Work required: Scan the listing for the word "computer", and copy out each line where it is found.

Data for the task:
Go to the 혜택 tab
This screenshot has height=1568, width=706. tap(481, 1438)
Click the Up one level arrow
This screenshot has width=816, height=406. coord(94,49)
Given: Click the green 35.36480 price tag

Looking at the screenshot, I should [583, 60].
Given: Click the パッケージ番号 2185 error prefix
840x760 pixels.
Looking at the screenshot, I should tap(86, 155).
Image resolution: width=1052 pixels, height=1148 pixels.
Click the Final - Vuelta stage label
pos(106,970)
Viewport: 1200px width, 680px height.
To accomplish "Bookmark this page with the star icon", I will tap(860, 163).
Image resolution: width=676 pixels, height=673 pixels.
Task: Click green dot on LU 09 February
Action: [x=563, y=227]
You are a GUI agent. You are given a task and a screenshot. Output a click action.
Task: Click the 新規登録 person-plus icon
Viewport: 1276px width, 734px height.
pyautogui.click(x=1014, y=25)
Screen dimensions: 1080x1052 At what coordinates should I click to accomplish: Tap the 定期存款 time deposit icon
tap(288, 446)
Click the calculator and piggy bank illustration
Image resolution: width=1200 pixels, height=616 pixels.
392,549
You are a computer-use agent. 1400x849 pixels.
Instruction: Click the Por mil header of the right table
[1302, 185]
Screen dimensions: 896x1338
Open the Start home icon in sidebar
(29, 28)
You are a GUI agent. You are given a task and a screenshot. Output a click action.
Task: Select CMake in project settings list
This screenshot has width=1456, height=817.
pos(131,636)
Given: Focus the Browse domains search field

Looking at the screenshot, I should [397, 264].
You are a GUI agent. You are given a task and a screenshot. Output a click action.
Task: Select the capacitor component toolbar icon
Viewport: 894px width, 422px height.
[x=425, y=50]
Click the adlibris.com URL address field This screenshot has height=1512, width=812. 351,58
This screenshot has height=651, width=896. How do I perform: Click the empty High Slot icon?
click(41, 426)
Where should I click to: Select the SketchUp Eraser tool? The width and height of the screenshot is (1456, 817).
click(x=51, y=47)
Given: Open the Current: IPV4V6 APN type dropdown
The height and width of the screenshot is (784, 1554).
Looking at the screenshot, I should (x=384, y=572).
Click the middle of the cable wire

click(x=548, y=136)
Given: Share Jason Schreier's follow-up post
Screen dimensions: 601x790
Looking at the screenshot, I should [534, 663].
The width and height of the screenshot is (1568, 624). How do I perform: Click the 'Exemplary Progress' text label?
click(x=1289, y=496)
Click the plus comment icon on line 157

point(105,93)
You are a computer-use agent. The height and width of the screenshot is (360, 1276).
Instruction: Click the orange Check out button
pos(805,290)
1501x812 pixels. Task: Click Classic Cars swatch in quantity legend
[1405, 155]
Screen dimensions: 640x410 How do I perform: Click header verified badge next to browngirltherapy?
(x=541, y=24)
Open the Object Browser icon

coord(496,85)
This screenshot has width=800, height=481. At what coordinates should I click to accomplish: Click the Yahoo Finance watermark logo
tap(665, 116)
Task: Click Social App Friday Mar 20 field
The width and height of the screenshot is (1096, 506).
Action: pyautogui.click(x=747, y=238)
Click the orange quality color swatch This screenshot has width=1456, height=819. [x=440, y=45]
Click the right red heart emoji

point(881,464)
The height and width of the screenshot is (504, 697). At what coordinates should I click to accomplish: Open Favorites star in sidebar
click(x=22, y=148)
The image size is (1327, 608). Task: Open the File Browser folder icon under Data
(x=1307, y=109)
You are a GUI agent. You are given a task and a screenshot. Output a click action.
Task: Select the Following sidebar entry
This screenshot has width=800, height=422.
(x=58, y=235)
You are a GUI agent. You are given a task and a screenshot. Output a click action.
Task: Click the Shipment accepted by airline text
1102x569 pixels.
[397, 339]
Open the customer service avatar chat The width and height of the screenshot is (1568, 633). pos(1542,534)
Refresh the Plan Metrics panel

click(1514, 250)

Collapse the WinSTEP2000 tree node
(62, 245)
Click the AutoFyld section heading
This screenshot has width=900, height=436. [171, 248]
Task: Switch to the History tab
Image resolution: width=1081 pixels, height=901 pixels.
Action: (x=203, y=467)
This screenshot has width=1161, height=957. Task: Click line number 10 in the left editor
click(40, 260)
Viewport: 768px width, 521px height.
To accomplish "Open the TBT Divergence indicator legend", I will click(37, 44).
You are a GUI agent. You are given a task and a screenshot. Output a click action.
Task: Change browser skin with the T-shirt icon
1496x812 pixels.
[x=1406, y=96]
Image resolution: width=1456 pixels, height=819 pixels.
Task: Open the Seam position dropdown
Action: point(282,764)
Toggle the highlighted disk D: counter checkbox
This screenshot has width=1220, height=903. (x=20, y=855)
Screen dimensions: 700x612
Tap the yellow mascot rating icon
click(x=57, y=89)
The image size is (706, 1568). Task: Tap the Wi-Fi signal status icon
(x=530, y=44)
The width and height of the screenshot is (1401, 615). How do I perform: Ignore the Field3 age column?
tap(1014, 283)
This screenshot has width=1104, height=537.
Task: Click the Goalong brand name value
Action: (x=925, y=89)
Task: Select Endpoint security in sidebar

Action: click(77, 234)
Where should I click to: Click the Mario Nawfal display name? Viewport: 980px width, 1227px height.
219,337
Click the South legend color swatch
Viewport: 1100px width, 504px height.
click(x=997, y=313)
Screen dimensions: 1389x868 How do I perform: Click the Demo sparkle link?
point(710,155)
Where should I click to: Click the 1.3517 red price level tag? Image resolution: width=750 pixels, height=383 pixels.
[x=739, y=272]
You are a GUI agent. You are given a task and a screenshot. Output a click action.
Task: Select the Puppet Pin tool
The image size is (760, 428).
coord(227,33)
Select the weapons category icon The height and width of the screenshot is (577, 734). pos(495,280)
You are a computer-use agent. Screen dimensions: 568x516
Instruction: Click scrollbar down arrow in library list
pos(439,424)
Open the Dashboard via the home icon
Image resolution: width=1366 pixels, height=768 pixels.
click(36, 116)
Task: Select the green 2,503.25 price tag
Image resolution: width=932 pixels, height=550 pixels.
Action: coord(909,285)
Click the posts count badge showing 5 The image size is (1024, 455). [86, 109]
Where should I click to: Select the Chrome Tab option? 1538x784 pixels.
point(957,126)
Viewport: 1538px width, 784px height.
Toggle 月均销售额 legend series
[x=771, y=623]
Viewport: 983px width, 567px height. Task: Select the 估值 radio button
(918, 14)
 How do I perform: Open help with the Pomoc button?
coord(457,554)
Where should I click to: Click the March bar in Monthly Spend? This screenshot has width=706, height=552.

Expected answer:
You are a computer-use agent. 1400x849 pixels.
You are a computer-use agent. The height and width of the screenshot is (360, 1276).
You are a computer-use agent. Screen dimensions: 568x516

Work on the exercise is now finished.